Lecture
Saturday, Jun 4, 2011, 10 AM
Haus der Brandenburgisch-Preußischen Geschichte, Am Neuen Markt 9, 14467 Potsdam

Sune Haugbølle

Memory Cultures and Atonement in Lebanon

Moderator: Matthias Kroß

The state-imposed amnesty that ended the civil war in Lebanon in 1990 has left a long list of war crimes undocumented and unaccounted for. Various forms of cultural production and activism have tried to fill the gap left by official silences and neglect. This paper examines the effect of these memory cultures on advancing claims for documentation, truth, and reconciliation in Lebanon and the wider Middle East. It argues that Lebanon’s memory project has contributed to awareness about divisiveness in the past, and may have helped keep Lebanon from returning to the dark days of the civil war despite the political conflicts after 2005. Still, Lebanon has yet to confront many aspects of its war history. The logic of confrontation has been strongly influenced by international discourses on truth and reconciliation, and by notions of transitional justice in particular.
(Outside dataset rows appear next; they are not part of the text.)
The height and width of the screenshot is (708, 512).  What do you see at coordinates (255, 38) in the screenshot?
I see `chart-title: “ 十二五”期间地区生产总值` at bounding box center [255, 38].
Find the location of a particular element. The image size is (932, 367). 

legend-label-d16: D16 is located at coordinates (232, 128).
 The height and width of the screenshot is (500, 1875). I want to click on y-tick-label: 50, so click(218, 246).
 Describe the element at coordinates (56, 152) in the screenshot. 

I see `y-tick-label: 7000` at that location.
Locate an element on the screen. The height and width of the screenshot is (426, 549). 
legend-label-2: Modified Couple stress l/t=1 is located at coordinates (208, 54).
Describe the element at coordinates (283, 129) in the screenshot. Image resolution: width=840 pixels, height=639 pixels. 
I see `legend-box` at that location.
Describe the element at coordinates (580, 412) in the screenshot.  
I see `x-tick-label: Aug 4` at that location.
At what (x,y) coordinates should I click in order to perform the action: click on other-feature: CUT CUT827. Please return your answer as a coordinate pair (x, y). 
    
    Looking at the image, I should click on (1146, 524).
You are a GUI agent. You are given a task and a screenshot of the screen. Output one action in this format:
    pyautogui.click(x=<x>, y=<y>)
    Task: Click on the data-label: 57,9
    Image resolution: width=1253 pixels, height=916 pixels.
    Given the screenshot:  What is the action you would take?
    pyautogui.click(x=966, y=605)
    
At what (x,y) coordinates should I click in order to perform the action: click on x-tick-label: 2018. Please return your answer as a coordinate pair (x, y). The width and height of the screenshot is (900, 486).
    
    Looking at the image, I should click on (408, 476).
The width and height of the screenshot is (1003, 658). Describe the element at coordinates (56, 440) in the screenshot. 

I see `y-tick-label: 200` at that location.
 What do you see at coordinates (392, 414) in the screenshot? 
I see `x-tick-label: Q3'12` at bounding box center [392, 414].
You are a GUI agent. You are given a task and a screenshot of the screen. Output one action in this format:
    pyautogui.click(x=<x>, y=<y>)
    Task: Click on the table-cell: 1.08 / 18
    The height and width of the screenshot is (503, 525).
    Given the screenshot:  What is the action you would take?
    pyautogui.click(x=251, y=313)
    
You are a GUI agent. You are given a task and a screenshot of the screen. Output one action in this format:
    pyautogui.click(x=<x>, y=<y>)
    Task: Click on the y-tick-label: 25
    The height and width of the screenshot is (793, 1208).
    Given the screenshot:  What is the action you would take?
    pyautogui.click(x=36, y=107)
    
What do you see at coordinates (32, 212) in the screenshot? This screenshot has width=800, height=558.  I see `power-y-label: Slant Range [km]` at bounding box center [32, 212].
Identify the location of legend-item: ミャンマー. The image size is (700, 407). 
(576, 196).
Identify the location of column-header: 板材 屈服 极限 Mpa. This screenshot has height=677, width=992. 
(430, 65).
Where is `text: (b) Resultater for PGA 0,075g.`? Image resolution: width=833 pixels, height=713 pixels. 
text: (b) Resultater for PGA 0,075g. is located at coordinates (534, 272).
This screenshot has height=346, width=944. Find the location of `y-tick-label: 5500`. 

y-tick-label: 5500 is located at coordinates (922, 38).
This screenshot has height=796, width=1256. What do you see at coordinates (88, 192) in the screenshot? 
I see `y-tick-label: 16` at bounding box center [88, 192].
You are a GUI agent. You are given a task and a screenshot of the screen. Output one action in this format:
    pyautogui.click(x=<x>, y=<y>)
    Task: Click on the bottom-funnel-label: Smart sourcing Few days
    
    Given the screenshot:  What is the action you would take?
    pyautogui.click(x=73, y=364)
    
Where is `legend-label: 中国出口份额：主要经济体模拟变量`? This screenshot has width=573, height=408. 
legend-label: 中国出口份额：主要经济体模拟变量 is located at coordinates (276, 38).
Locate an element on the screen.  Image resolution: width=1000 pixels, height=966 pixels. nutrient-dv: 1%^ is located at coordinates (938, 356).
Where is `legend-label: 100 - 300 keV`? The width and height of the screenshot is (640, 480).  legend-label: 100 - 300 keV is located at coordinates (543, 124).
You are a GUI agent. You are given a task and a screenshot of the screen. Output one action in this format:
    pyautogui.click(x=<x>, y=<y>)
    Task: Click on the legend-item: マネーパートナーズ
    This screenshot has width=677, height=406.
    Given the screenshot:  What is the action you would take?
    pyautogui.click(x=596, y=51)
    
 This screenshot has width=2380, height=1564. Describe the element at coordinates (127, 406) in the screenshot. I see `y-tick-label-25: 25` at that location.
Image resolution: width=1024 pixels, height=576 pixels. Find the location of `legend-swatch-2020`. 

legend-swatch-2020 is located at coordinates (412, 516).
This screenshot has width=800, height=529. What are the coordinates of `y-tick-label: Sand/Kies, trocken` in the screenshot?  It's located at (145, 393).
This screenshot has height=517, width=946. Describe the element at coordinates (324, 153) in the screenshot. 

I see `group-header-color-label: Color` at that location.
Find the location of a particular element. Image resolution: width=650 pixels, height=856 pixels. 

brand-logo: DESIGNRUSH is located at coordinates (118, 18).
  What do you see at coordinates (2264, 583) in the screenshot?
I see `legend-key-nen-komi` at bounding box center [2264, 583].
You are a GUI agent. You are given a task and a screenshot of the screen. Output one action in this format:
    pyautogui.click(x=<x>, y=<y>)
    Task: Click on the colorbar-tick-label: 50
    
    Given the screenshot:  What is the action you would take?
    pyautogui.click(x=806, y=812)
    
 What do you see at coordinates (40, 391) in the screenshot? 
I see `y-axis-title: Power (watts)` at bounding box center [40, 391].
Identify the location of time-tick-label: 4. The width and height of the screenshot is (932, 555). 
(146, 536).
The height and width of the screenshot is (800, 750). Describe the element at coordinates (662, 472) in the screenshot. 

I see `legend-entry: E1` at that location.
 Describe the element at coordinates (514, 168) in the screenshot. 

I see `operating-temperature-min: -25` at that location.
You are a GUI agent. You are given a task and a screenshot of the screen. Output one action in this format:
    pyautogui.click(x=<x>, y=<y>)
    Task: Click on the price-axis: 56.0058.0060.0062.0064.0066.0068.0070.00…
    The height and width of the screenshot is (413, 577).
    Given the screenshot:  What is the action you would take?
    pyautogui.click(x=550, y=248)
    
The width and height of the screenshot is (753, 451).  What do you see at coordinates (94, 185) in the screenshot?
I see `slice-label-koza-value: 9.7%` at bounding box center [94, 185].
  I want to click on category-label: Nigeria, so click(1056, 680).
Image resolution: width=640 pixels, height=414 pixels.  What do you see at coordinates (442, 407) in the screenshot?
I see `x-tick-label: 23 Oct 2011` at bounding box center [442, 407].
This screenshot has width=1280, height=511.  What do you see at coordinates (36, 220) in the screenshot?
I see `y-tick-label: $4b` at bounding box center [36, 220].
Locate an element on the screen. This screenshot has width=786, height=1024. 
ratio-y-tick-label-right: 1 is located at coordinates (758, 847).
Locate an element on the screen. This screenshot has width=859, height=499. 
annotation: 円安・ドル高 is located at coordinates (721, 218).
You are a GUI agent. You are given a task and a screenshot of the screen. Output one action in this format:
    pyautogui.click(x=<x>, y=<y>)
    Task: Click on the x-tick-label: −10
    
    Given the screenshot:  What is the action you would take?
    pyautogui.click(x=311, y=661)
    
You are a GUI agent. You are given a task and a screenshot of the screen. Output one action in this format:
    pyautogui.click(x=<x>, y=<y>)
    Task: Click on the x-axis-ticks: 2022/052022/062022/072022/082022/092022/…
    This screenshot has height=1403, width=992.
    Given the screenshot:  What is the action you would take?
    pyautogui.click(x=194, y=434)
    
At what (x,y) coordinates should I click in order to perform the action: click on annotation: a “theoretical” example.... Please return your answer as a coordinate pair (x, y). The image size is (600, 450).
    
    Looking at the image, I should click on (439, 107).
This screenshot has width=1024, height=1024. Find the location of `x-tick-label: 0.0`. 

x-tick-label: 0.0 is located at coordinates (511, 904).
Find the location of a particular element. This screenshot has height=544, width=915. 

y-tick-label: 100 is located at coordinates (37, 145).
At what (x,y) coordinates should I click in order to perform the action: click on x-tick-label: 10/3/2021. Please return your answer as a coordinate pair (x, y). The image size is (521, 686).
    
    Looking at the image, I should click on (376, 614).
In conforming to abstract notions like these, Lebanon’s “memory makers” have tended to leave out aspects of its civil war—aspects that could trouble the belief in an innocent civilian population held in a state of amnesia by a small political elite. A project driven by the logic of confronting silences has hence created its own silences.

Sune Haugbølle is assistant professor in Arabic at Copenhagen University. He holds a D.Phil. in modern Middle Eastern Studies from the University of Oxford (2006). His research focuses on culture, media, and society in the Arab Middle East. He has published a number of articles and books, including War and Memory in Lebanon (Cambridge University Press, 2010).